Roland Barthes, em seu A preparação do romance, escreve isto: "Minha vida é, de certo modo, consagrada ao escrever, estou constantemente preocupado com ter tempo e forças para fazê-lo; preocupado = desejoso e culpado, se não consigo fazê-lo. Ora, tenho frequentemente este sentimento monstruoso (esquizoide): vendo, à minha volta, outros seres, muitos dos quais meus amigos (que, por profissão, teriam tempo para escrever), vagar, entretanto, em ocupações, lazeres, em suma, passar o tempo, e muito bem, sem escrever, sem pensar nisso, ou ainda não terem ainda posto o escrever em sua pertinência de vida, eu fico mais do que espantado: perplexo; não compreendo como eles podem passar o tempo, para qual tempo eles podem se voltar ".
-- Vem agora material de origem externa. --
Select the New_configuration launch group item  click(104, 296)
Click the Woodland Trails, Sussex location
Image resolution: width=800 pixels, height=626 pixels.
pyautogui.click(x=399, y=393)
Há muito me é recorrente um pensamento análogo ao do escritor francês no que diz respeito à leitura. Num momento de autocrítica, pergunto-me pela vantagem de ter lido tanto e de continuar lendo, quando não me beneficio dela (se é que existe) diante de meus semelhantes que não leem desde que foram alfabetizados. Quantas horas, dias, meses e anos da minha vida debruçados sobre os livros!
Não entro em parafuso com a autocrítica, a ponto de "dar um tempo" na relação bibliófila. Logo racionalizo (a razão é minha tábua): a leitura sustenta minha escrita. Ler não me faz diferente dos outros, mas escrever me faz. Por isso continuo um leitor incansável, a ponto de sentir um orgulho (como o confessado por J. L. Borges).
Em página anterior, Barthes responde a Por que escrevo?: "Poderia ser, entre outras coisas, por dever: por exemplo, para servir a uma causa, uma finalidade social, moral, instruir, edificar, militar ou distrair. Essas razões não são negligenciáveis; mas eu as vivo um pouco como justificativas, álibis, na medida em que elas fazem com que o escrever dependa de uma demanda social, ou moral. [...] Só posso dizer que o desejo de escrever tem um ponto de partida, que posso localizar. Esse ponto de partida é o prazer, o sentimento de alegria, de júbilo, de satisfação, que me dá a leitura de certos textos, escritos por outros. Escrevo porque li".